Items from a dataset
================================

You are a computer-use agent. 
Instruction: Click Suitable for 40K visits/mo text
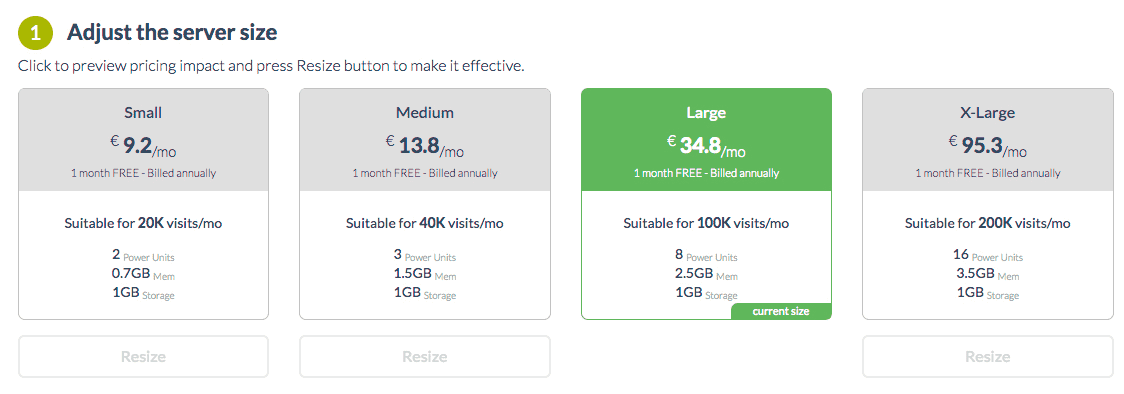[x=424, y=224]
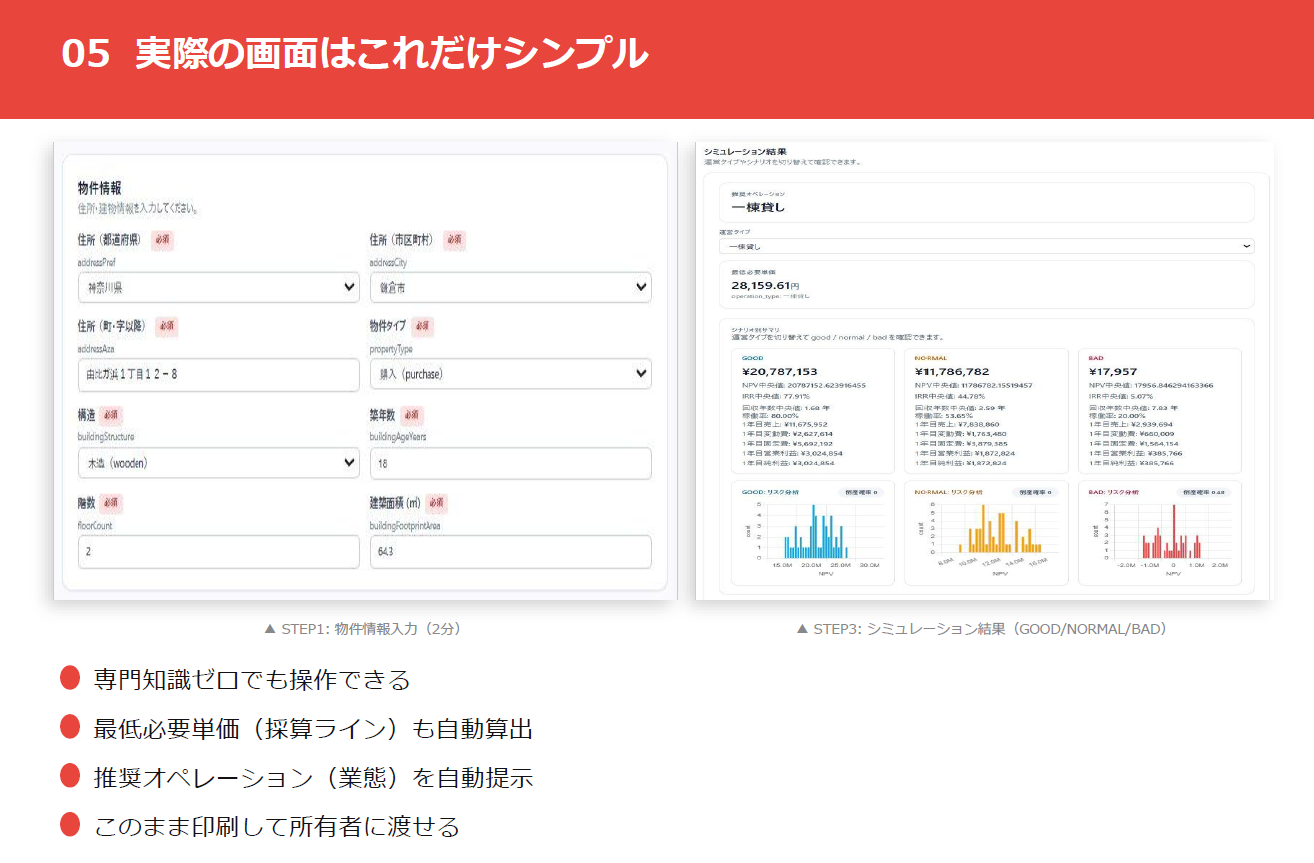Click the 必須 badge next to 住所（都道府県）
The height and width of the screenshot is (863, 1314).
pyautogui.click(x=162, y=240)
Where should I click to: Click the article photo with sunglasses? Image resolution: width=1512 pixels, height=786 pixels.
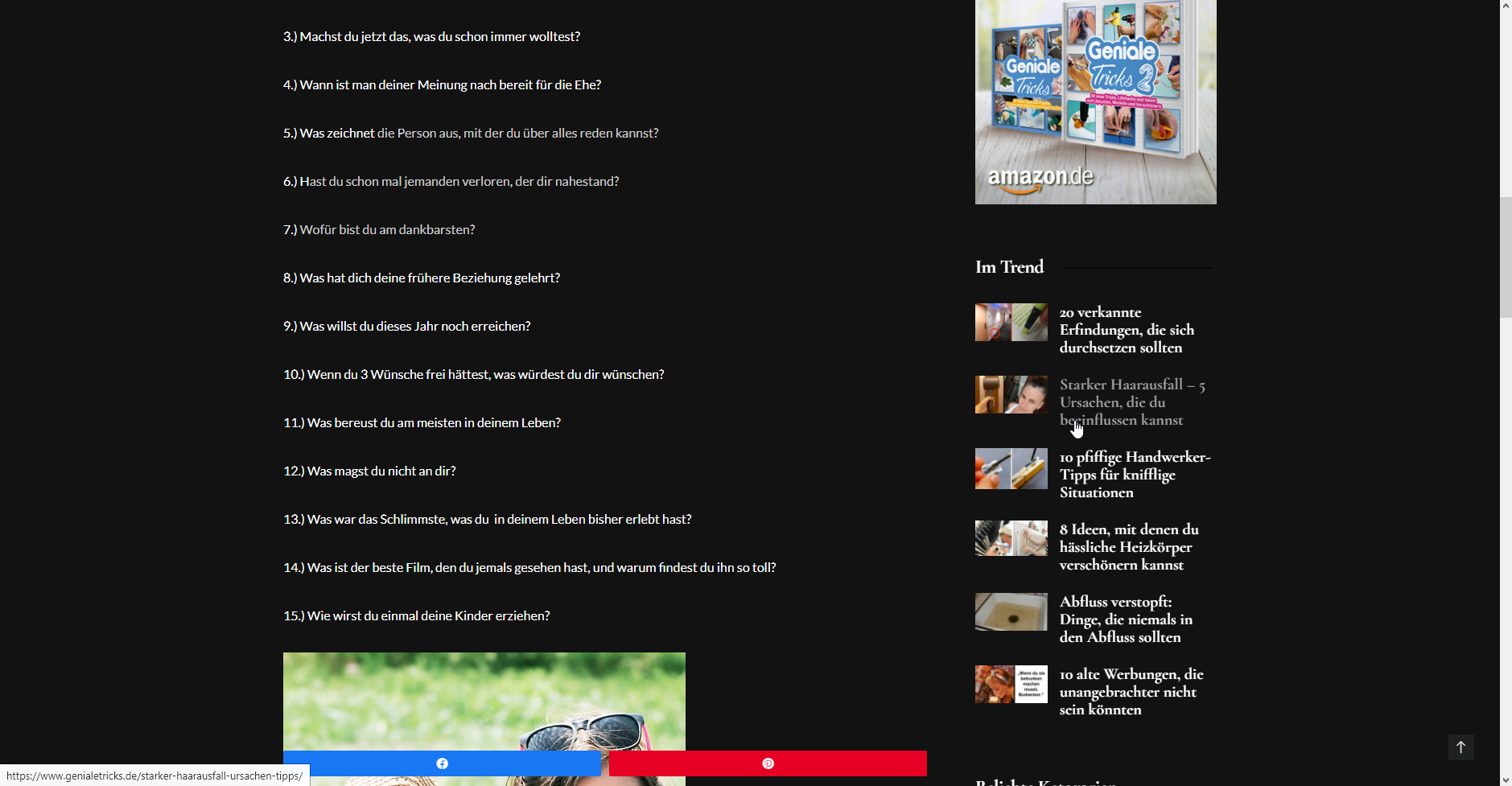484,700
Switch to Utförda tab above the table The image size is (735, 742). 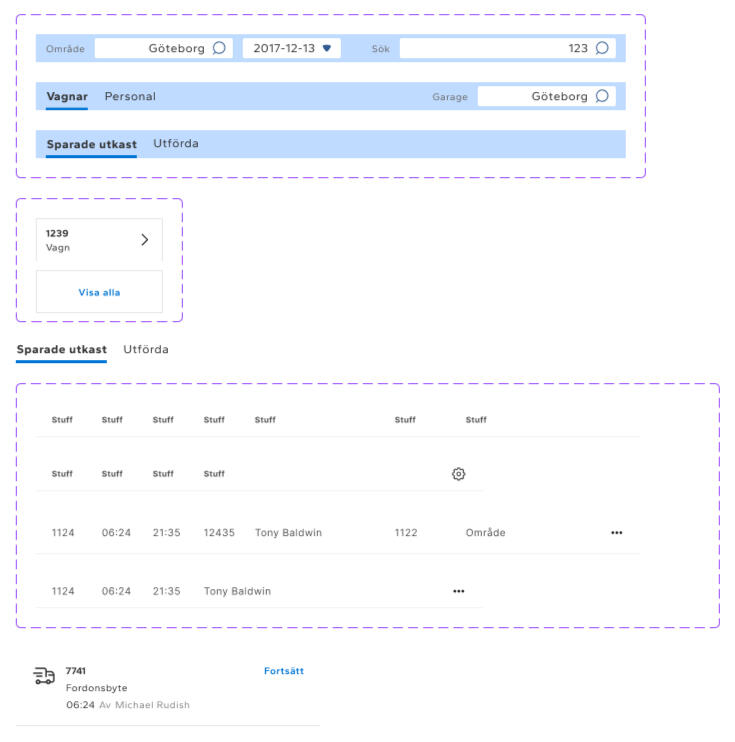point(146,350)
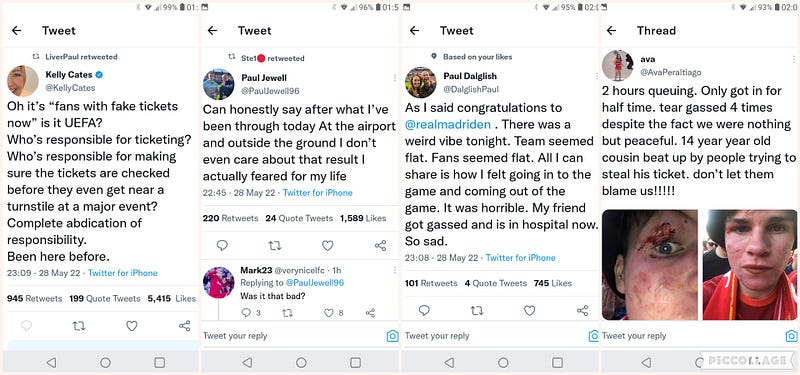Open more options on Paul Jewell's tweet
The image size is (800, 375).
395,78
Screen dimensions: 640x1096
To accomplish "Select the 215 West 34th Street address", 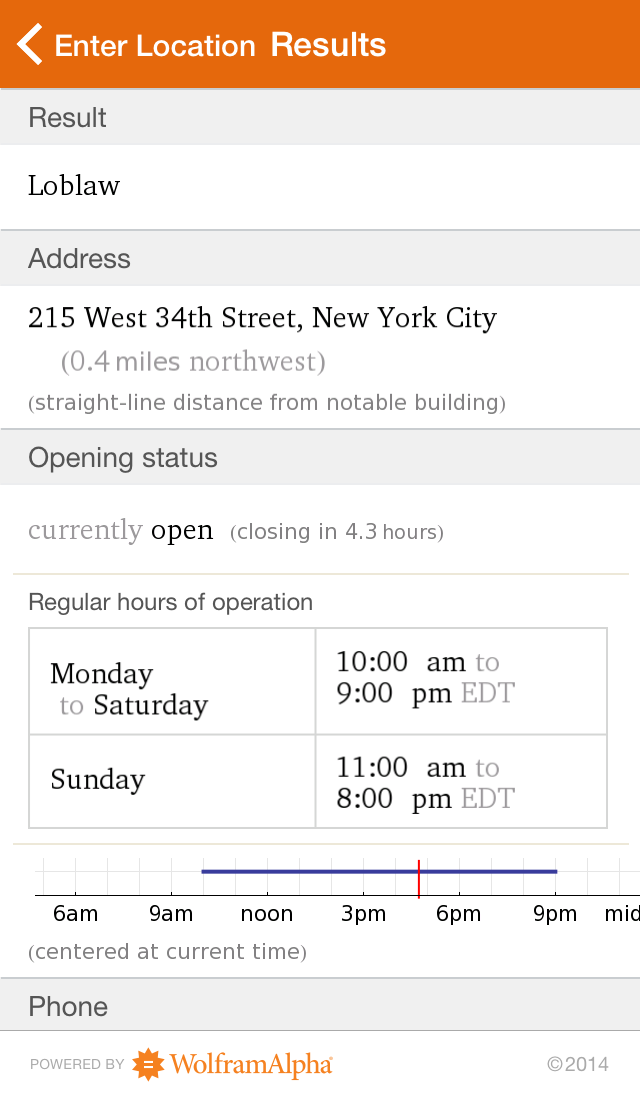I will (x=262, y=319).
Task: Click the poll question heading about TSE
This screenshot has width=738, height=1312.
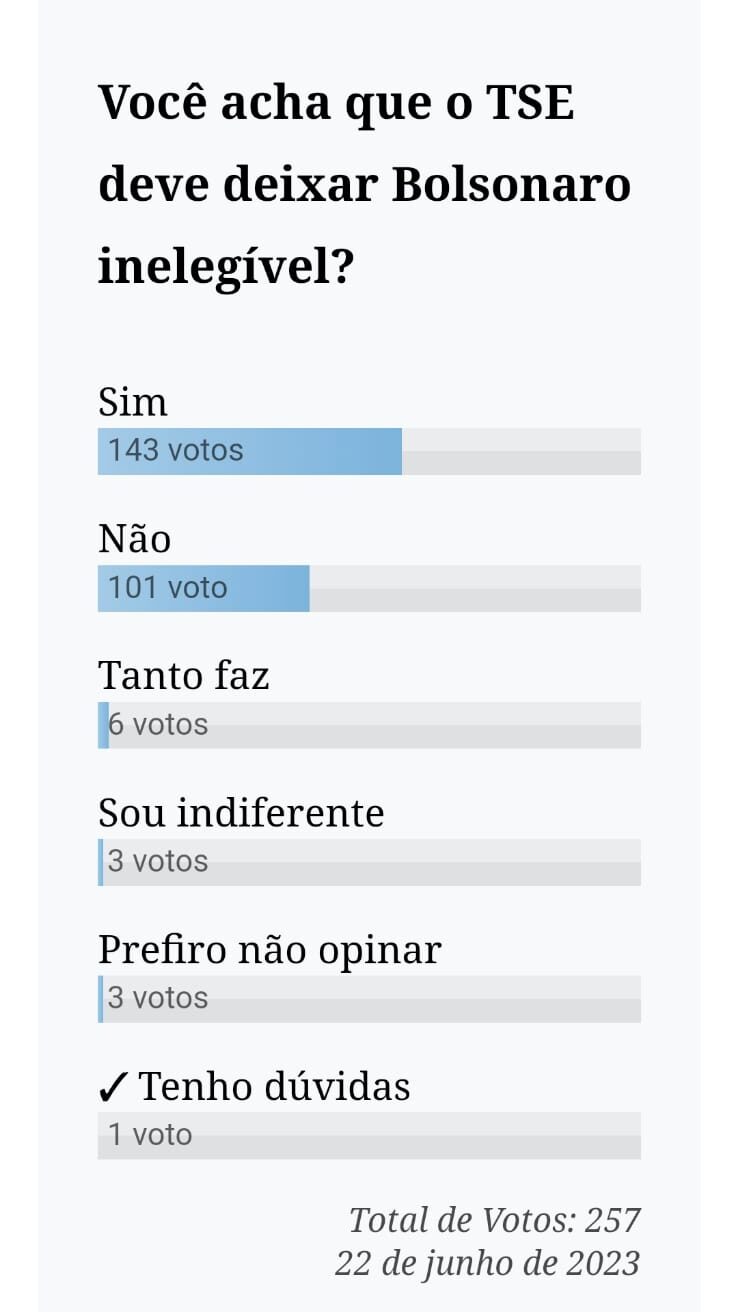Action: click(x=364, y=186)
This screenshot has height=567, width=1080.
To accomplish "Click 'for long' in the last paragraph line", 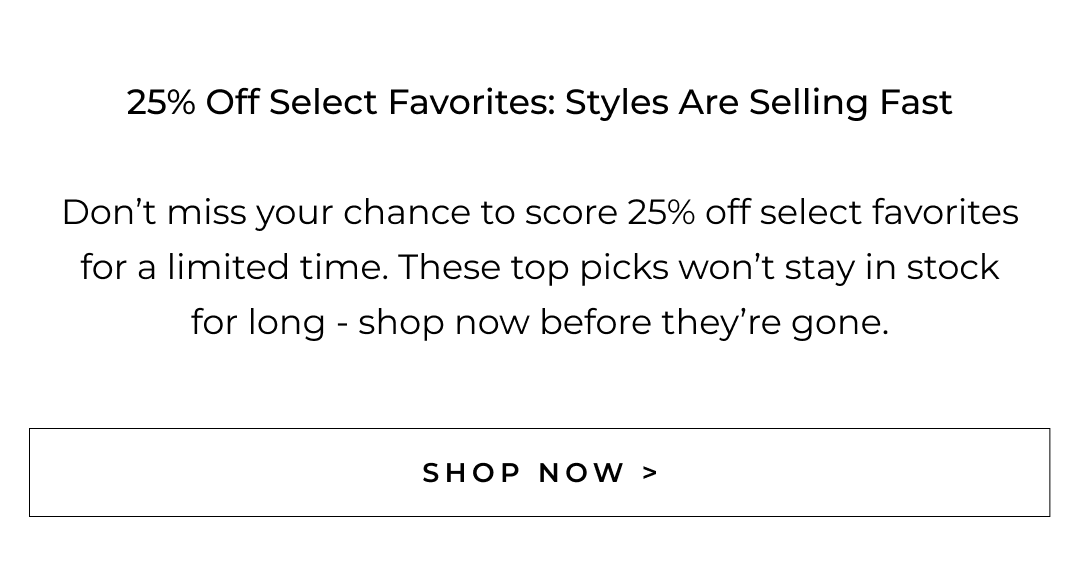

================================

WHAT THE EXERCISE ASKS:
Reproduce only the lines from the line that holds "Task: Click the" through the end of the records, exactly as they stand, both ends included and pictures excluded.

ANSWER TO THE PROBLEM:
Task: Click the poll question heading about TSE
This screenshot has width=738, height=1312.
Action: click(x=364, y=186)
This screenshot has height=567, width=1080.
To accomplish "Click 'for long' in the last paragraph line", 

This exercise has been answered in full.